A cosa attribuisce il fatto e la responsabilità di non vedere e sottostimare le cose meritevoli e buone del nostro Paese?
Semplicemente dal fatto che fa più rumore l’albero che cade che la foresta che cresce! Credo che i media abbiano in parte una grande responsabilità in tal senso, avendo dato fiato alle risse e ai pettegolezzi. È stato un compromesso al ribasso dove politica e media hanno giocato una partita pessima imbarbarendo il dibattito e portando anche l’opinione pubblica a diventare rissosa.
C’è un libro, un film o uno spettacolo teatrale che a suo dire rappresenti al meglio il nostro tempo e prefiguri un indizio interessante per il domani?

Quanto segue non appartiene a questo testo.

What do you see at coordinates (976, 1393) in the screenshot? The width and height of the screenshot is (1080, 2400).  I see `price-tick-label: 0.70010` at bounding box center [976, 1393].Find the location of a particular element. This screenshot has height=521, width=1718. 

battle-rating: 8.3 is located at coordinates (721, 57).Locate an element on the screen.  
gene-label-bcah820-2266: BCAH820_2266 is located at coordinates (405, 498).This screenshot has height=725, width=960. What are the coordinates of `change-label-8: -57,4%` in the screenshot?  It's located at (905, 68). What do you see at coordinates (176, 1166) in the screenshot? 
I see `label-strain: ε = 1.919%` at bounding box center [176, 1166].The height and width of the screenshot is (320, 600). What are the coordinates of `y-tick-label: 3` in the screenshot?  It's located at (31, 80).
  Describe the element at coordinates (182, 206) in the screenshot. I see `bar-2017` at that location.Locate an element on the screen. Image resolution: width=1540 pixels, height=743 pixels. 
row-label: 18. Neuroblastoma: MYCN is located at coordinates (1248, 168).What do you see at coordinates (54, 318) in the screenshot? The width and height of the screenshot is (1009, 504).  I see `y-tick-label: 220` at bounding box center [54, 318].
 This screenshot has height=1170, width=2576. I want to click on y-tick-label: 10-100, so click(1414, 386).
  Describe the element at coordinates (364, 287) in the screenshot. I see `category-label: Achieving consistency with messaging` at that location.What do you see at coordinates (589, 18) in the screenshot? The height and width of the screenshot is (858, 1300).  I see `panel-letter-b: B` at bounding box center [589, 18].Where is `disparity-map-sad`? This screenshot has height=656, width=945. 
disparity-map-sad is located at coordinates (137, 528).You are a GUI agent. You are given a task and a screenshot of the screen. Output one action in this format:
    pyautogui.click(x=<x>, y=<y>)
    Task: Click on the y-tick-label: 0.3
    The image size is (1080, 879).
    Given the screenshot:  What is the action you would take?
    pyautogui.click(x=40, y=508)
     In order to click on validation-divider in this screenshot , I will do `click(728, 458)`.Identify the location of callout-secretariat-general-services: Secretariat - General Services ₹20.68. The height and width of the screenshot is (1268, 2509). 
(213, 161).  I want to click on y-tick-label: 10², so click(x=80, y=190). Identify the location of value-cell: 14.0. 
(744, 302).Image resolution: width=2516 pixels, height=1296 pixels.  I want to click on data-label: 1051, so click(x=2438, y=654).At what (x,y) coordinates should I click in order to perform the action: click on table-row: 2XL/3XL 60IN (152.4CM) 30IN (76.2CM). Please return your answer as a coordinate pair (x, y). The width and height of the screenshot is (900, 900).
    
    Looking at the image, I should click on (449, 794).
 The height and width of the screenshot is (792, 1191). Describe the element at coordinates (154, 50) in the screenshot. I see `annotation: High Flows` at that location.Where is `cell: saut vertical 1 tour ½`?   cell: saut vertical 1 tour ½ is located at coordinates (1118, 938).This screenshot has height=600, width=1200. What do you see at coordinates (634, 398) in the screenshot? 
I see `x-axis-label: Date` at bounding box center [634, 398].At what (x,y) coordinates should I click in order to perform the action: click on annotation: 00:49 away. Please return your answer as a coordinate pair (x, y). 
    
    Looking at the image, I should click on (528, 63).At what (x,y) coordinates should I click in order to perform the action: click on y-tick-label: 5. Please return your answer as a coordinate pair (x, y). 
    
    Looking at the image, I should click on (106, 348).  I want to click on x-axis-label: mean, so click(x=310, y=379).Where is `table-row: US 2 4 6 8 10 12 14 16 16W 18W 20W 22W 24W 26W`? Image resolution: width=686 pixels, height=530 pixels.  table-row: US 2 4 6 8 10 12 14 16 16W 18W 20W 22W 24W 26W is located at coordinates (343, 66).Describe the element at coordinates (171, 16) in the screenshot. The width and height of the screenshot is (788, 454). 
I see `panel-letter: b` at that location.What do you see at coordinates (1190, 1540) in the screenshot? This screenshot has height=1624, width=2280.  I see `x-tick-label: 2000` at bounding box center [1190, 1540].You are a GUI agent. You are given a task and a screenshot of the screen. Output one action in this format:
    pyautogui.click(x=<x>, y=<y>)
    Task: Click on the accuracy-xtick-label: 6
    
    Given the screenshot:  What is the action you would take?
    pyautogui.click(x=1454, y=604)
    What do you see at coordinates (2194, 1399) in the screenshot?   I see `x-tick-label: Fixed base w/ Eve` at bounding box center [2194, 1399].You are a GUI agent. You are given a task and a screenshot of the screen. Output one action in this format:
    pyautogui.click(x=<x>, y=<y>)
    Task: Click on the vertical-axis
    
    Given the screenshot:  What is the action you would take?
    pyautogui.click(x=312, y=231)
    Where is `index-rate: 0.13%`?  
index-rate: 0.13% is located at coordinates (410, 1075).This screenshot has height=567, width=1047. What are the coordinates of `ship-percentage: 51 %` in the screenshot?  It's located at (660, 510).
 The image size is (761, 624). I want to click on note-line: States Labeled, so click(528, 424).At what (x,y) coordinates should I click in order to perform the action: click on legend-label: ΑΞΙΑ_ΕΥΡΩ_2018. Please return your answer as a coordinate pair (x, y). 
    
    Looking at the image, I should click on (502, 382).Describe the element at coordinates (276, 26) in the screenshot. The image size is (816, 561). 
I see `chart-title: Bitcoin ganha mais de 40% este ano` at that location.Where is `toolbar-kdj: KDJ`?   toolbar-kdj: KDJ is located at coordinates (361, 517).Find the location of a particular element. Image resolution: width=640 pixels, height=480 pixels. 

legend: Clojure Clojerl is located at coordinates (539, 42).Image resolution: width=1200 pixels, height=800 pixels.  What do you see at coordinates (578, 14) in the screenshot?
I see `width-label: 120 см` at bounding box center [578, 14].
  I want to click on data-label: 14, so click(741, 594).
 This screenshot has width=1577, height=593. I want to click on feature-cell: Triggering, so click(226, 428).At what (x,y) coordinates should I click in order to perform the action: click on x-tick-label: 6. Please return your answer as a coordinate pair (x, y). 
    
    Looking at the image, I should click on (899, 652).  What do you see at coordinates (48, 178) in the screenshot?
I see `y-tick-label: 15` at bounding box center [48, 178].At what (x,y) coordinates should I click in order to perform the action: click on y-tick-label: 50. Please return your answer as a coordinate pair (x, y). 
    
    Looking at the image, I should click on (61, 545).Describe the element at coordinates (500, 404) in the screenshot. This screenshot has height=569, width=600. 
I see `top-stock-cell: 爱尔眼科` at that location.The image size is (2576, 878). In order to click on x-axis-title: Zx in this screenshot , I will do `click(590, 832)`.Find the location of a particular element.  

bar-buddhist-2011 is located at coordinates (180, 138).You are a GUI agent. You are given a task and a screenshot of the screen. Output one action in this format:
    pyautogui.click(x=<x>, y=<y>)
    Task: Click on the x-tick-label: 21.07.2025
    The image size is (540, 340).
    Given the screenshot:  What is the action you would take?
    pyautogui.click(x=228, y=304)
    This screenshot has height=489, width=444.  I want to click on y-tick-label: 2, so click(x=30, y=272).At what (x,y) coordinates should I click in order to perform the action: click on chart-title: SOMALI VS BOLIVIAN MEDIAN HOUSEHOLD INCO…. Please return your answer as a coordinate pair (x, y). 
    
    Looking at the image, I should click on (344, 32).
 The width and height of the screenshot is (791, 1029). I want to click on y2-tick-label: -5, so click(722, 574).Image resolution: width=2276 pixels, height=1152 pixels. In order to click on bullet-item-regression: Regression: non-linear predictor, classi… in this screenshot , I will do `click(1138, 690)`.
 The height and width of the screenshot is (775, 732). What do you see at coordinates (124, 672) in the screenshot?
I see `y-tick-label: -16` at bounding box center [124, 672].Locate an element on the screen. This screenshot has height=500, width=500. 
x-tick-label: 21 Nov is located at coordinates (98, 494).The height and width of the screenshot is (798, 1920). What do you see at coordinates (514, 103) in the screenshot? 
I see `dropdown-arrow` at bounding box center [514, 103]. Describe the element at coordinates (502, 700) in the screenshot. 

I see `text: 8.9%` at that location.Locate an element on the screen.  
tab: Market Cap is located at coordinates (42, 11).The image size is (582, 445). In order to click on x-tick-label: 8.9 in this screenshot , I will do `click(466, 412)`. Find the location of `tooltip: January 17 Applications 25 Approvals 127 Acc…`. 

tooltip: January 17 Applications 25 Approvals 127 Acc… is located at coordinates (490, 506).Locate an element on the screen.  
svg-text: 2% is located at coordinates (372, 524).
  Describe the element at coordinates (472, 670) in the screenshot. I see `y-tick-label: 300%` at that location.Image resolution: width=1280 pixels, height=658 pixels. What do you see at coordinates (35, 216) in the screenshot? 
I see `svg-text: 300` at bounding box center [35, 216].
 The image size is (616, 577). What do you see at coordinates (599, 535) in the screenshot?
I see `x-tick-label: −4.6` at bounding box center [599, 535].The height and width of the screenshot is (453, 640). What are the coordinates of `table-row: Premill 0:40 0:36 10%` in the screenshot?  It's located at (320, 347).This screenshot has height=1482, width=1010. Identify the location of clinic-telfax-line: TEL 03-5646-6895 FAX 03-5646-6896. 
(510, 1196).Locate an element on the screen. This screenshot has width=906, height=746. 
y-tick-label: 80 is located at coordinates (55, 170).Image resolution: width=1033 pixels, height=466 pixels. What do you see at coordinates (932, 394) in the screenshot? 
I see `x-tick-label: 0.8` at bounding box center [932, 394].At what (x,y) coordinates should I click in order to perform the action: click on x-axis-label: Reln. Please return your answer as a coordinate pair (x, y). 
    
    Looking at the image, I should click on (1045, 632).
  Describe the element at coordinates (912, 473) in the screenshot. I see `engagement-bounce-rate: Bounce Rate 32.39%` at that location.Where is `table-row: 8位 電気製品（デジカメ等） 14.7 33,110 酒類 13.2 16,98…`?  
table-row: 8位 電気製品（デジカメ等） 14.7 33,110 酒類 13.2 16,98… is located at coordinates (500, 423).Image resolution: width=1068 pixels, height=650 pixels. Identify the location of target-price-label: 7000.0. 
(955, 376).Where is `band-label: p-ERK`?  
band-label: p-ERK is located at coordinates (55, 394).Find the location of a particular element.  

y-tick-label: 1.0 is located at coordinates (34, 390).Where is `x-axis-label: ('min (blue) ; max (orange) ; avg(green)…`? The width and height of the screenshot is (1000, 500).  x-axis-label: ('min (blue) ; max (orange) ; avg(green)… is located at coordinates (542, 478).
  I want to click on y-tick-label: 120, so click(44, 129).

Ce ne sono molti che rappresentano bene il nostro tempo, credo però che il domani ce lo costruiamo noi giorno per giorno con le nostre scelte, l’etica, i valori in cui crediamo, i sì e i no detti al momento giusto. Quindi è tutto in divenire: dobbiamo solo avere il coraggio di non accettare il peggio che vediamo oggi ma puntare al meglio evitando di cadere nella trappola di chi punta solo il dito incolpando qualcun altro.